## Exercise description
Word for word, print the entries that follow.

## Dataset records
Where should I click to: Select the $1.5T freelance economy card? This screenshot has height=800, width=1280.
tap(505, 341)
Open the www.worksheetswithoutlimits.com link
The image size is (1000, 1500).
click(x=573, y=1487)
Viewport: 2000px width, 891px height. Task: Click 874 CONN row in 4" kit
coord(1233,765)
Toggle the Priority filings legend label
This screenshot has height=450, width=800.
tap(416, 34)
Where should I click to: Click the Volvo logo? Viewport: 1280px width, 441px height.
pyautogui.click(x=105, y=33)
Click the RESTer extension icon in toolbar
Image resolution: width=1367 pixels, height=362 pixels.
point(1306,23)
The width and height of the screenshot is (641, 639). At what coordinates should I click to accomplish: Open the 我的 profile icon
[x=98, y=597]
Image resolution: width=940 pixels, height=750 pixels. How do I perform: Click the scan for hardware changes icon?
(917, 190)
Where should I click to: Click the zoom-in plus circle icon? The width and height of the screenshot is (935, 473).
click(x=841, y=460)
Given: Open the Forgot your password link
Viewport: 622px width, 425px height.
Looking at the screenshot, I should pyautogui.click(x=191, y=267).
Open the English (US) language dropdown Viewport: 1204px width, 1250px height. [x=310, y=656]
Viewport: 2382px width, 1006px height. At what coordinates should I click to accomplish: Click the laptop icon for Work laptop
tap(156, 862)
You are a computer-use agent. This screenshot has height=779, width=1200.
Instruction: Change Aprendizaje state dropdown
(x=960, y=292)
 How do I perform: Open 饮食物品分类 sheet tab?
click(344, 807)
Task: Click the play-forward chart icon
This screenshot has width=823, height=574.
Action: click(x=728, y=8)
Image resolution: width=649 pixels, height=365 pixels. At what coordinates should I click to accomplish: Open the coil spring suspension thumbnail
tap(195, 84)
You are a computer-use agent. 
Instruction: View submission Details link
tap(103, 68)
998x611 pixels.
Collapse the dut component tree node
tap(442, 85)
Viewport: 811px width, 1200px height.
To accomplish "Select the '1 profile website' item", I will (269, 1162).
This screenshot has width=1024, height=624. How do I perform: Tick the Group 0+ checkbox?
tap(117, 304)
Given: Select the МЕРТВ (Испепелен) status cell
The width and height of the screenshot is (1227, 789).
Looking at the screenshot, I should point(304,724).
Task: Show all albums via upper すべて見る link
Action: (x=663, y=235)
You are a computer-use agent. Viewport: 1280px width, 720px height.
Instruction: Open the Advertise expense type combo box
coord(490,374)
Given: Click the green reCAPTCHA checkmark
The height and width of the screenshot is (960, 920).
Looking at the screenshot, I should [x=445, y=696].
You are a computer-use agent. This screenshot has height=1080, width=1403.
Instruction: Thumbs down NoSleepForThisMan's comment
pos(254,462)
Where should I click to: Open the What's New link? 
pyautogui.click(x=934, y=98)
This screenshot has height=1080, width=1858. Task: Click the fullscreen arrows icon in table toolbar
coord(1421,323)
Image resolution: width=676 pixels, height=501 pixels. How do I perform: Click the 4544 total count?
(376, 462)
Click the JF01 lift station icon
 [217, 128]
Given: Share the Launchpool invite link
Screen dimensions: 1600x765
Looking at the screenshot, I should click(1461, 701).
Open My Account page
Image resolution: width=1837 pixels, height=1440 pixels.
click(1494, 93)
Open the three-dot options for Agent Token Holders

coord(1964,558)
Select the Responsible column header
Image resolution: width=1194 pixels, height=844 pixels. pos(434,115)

## Result of the task
Where should I click to: Select the $1.5T freelance economy card? This screenshot has height=800, width=1280.
tap(505, 341)
Open the www.worksheetswithoutlimits.com link
The image size is (1000, 1500).
click(x=573, y=1487)
Viewport: 2000px width, 891px height. Task: Click 874 CONN row in 4" kit
coord(1233,765)
Toggle the Priority filings legend label
This screenshot has height=450, width=800.
tap(416, 34)
Where should I click to: Click the Volvo logo? Viewport: 1280px width, 441px height.
pyautogui.click(x=105, y=33)
Click the RESTer extension icon in toolbar
Image resolution: width=1367 pixels, height=362 pixels.
point(1306,23)
The width and height of the screenshot is (641, 639). At what coordinates should I click to accomplish: Open the 我的 profile icon
[x=98, y=597]
Image resolution: width=940 pixels, height=750 pixels. How do I perform: Click the scan for hardware changes icon?
(917, 190)
Where should I click to: Click the zoom-in plus circle icon? The width and height of the screenshot is (935, 473).
click(x=841, y=460)
Given: Open the Forgot your password link
Viewport: 622px width, 425px height.
Looking at the screenshot, I should pyautogui.click(x=191, y=267).
Open the English (US) language dropdown Viewport: 1204px width, 1250px height. [x=310, y=656]
Viewport: 2382px width, 1006px height. At what coordinates should I click to accomplish: Click the laptop icon for Work laptop
tap(156, 862)
You are a computer-use agent. This screenshot has height=779, width=1200.
Instruction: Change Aprendizaje state dropdown
(x=960, y=292)
 How do I perform: Open 饮食物品分类 sheet tab?
click(344, 807)
Task: Click the play-forward chart icon
This screenshot has width=823, height=574.
Action: click(x=728, y=8)
Image resolution: width=649 pixels, height=365 pixels. At what coordinates should I click to accomplish: Open the coil spring suspension thumbnail
tap(195, 84)
You are a computer-use agent. 
Instruction: View submission Details link
tap(103, 68)
998x611 pixels.
Collapse the dut component tree node
tap(442, 85)
Viewport: 811px width, 1200px height.
To accomplish "Select the '1 profile website' item", I will (269, 1162).
This screenshot has width=1024, height=624. How do I perform: Tick the Group 0+ checkbox?
tap(117, 304)
Given: Select the МЕРТВ (Испепелен) status cell
The width and height of the screenshot is (1227, 789).
Looking at the screenshot, I should point(304,724).
Task: Show all albums via upper すべて見る link
Action: (x=663, y=235)
You are a computer-use agent. Viewport: 1280px width, 720px height.
Instruction: Open the Advertise expense type combo box
coord(490,374)
Given: Click the green reCAPTCHA checkmark
The height and width of the screenshot is (960, 920).
Looking at the screenshot, I should [x=445, y=696].
You are a computer-use agent. This screenshot has height=1080, width=1403.
Instruction: Thumbs down NoSleepForThisMan's comment
pos(254,462)
Where should I click to: Open the What's New link? 
pyautogui.click(x=934, y=98)
This screenshot has height=1080, width=1858. Task: Click the fullscreen arrows icon in table toolbar
coord(1421,323)
Image resolution: width=676 pixels, height=501 pixels. How do I perform: Click the 4544 total count?
(376, 462)
Click the JF01 lift station icon
 [217, 128]
Given: Share the Launchpool invite link
Screen dimensions: 1600x765
Looking at the screenshot, I should click(1461, 701).
Open My Account page
Image resolution: width=1837 pixels, height=1440 pixels.
click(1494, 93)
Open the three-dot options for Agent Token Holders

coord(1964,558)
Select the Responsible column header
Image resolution: width=1194 pixels, height=844 pixels. pos(434,115)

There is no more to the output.